== Supplied material
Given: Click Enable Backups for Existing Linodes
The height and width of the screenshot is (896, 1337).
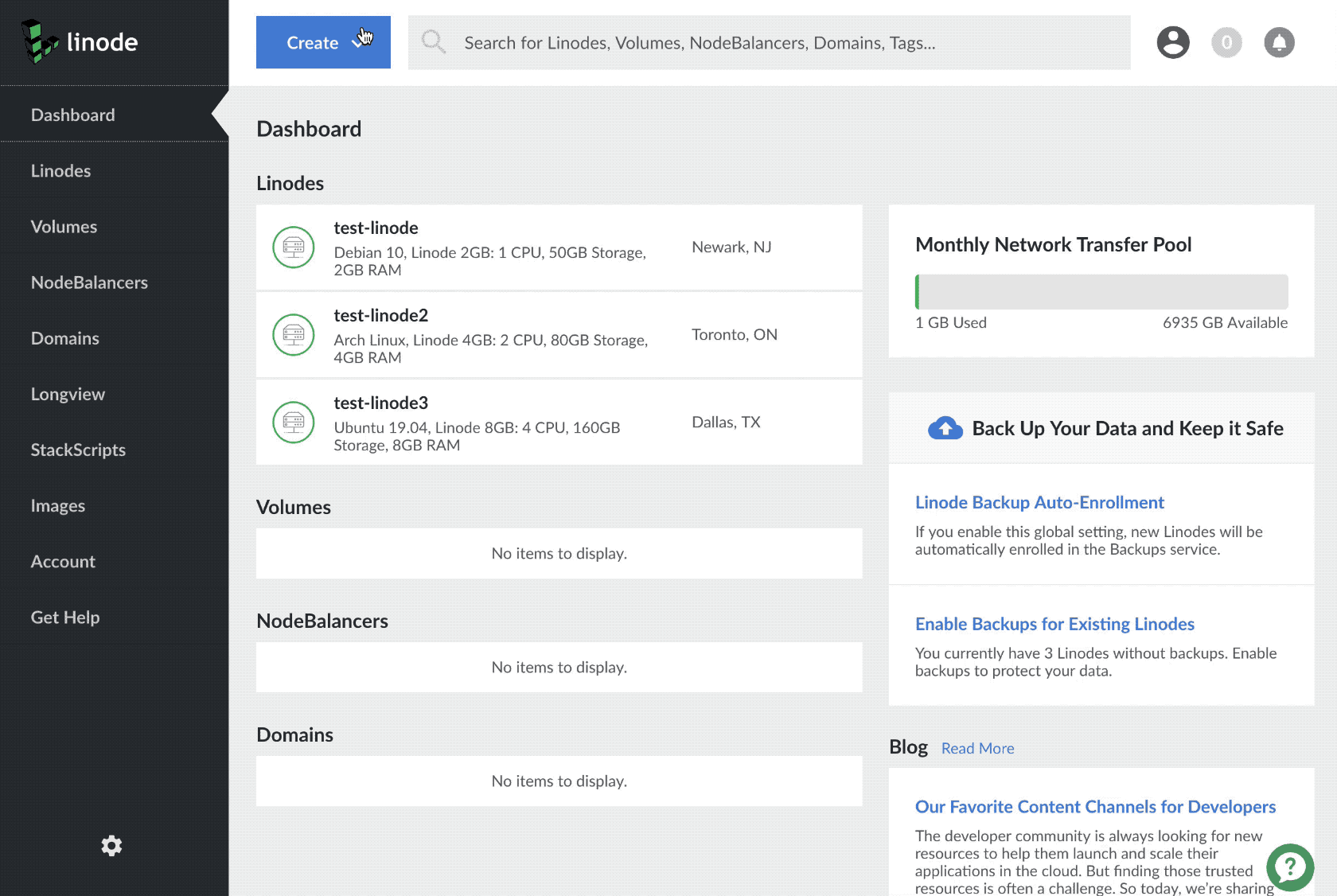Looking at the screenshot, I should click(x=1054, y=625).
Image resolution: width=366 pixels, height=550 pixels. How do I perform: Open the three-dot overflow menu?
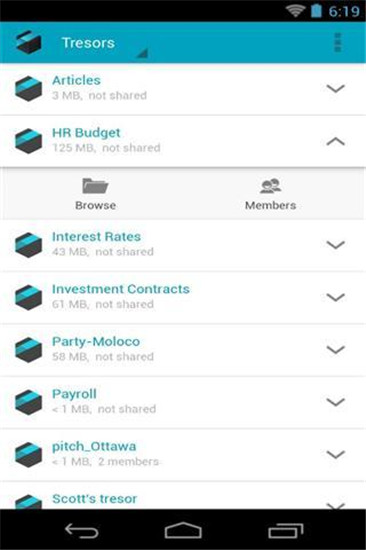[338, 42]
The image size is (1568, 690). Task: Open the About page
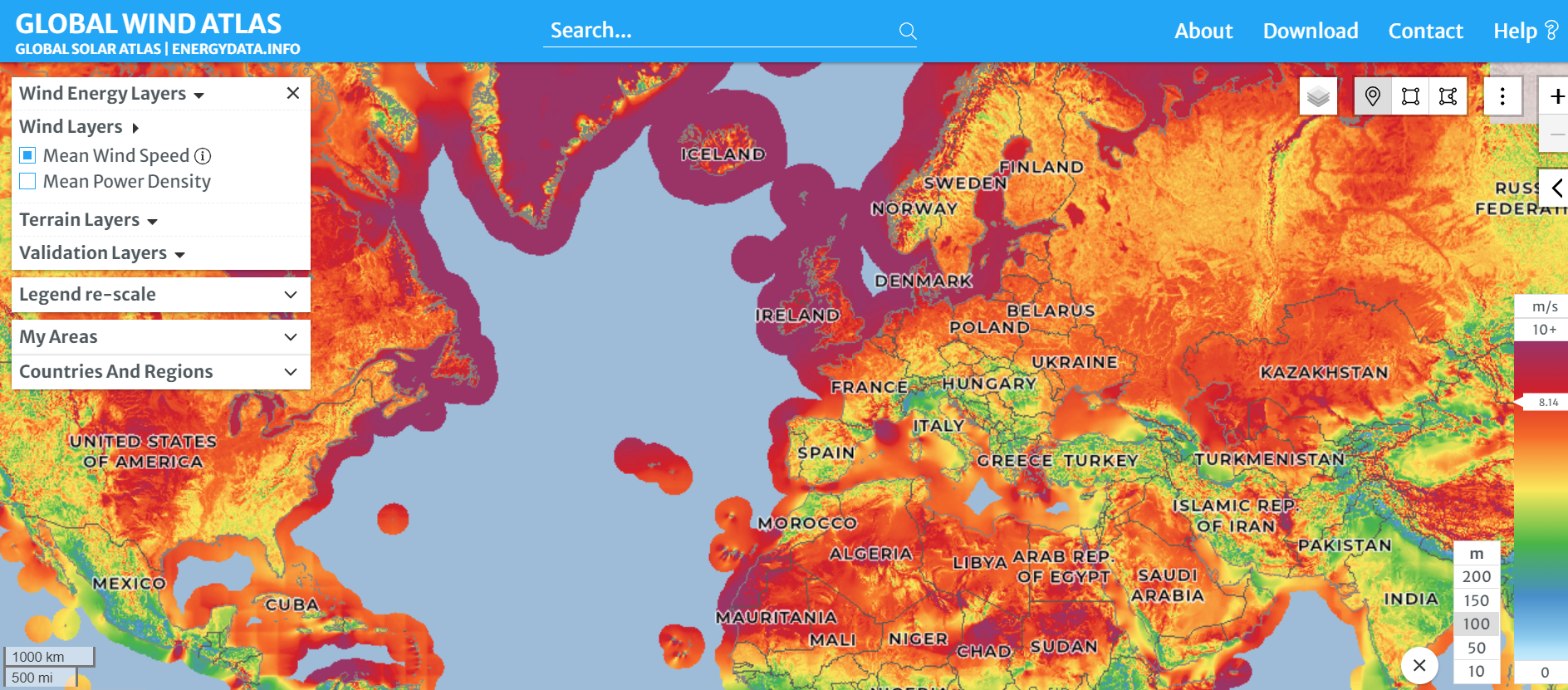1203,32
====
Work instructions
Output all the entries above verbatim, please. No images.

Answer space
Given: Click Enable Backups for Existing Linodes
The height and width of the screenshot is (896, 1337).
Looking at the screenshot, I should click(x=1054, y=625).
Image resolution: width=366 pixels, height=550 pixels. How do I perform: Open the three-dot overflow menu?
[338, 42]
The image size is (1568, 690). Task: Open the About page
1203,32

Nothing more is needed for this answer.